ガゲナウの場合は「ゼオライトテクノロジー」機能になります。

これまでもエクストラドライという機能もありましたが、2017年4月に新たに組み込まれたシステムです。庫内にセットされたゼオライトが、運転時の水分に反応して発熱をすることで、温風を発生させて庫内の乾燥を促す仕組みです。

 

どちらも乾燥のために新たにエネルギーを使わせることなく、物理的反応を上手く利用して乾燥力アップを実現しているところが素晴らしいと思います。

これらもどちらかが優れている、というものではありません。お好みやご家族の生活スタイルに照らし合わせて、どちらがご自身に向いているかで考えてもらえば良いかと思います。

(5)商品ラインナップの広さ

ガゲナウの商品ラインナップは60cmと45cmそれぞれ1機種なのに対して、ミーレの商品ラインアップはもっと複雑で、幅の違いはもちろんですが、扉材、操作パネルの色、グレードによりたくさんの機種が販売されています。

ガゲナウの商品ラインナップ(定価)

【60cmタイプ】
DI 250 461 488,000円(税別)

【45cmタイプ】
DI 250 441 348,000円(税別)

ミーレの商品ラインナップ(定価)

【60cmタイプ】
G4920SCi ステンレス 250,000円(税別) 25周年記念モデル
G6620SCi ステンレス 340,000円(税別) 梅グレード
G6722SCi ステンレス 395,000円(税別) 竹グレード
G6824SCi ステンレス 438,000円(税別) 松グレード

【45cmタイプ】
G4720SCi ステンレス 328,000円(税別) 梅グレード
G4820SCi ステンレス 355,000円(税別) 竹グレード

※簡略化するために、デザインが同じような操作パネルがステンレスで、ドア材取り付けタイプを並べてみました。
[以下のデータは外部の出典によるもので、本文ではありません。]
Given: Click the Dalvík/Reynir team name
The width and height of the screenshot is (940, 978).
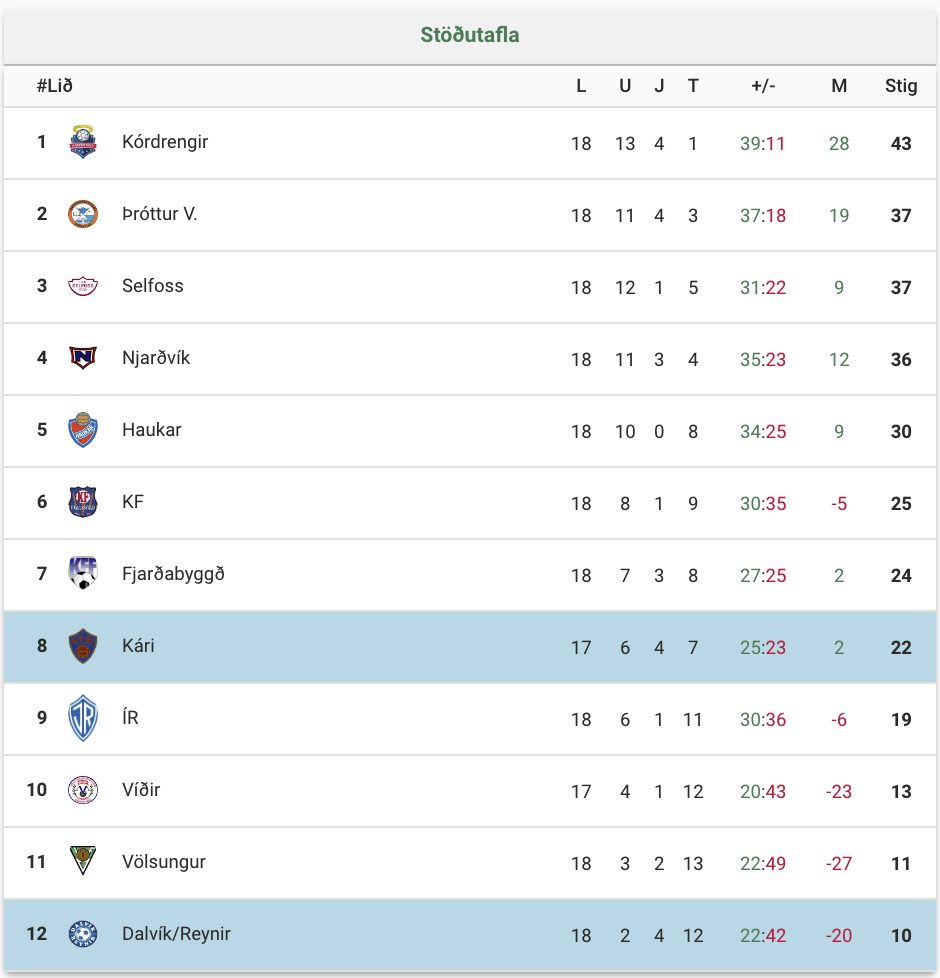Looking at the screenshot, I should [x=177, y=934].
さらに上位の高級グレードもありますが、ここでは割愛させて頂きます。

以上のようにミーレはグレードがたくさんありますので、予算やこだわり具合に合わせた食洗機を選ぶことが可能になります。

当ブログには、ミーレ食洗機のグレード別の選び方を紹介した記事などもありますので、そちらをもとにご自身の求めるグレードを先に割り出して、そこからガゲナウの価格と比較検討すると良いと思います。

 

本当は、まず同程度の機能を持つグレードで両社の実勢価格を比較できればよいのですが、購入先によって実勢価格は変わりますし、割引率も違いますので、上記は定価で記載させていただきました。おそらく、現実の販売価格で比較すると、少し捉え方が変わってくると思います。
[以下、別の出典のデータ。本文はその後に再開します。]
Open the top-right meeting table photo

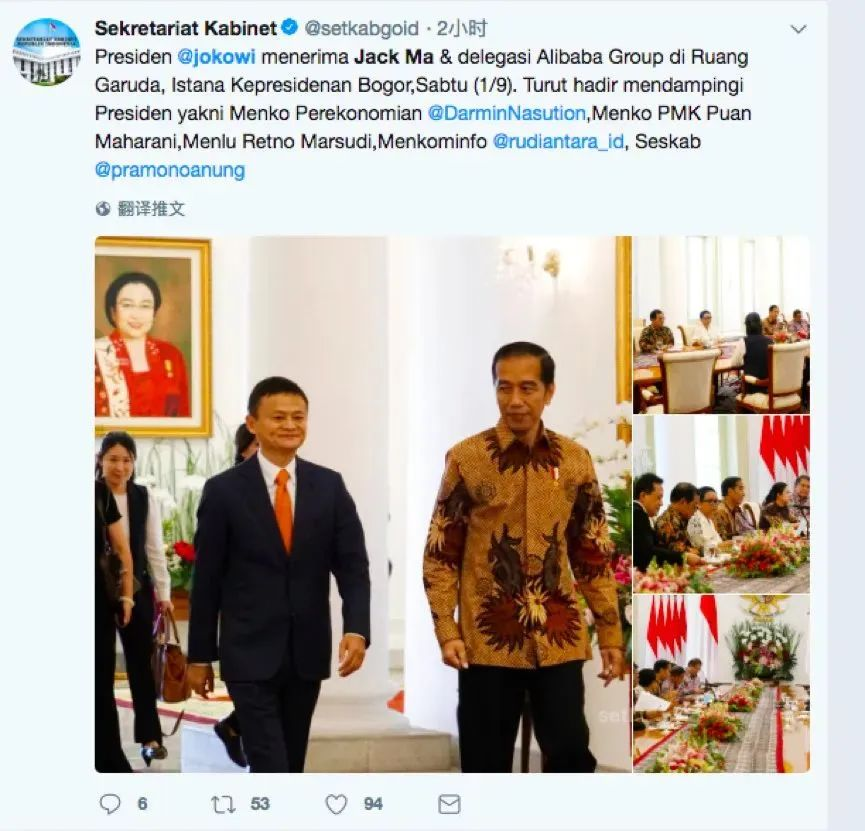pos(722,325)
実勢価格で比較したい方は、首都圏限定ですが、コチラから見積依頼をどうぞ!

以上、ミーレとガゲナウの食洗機を迷った時の比較検討の判断ポイントをご紹介しました。

最初にも記載しましたが、この判断ポイントは私自身の主観的な感じ方に基づく点も多く、事実とは異なっている可能性もありますので、その辺りを考慮しながら、参考程度にしていただくことをお勧めいたします。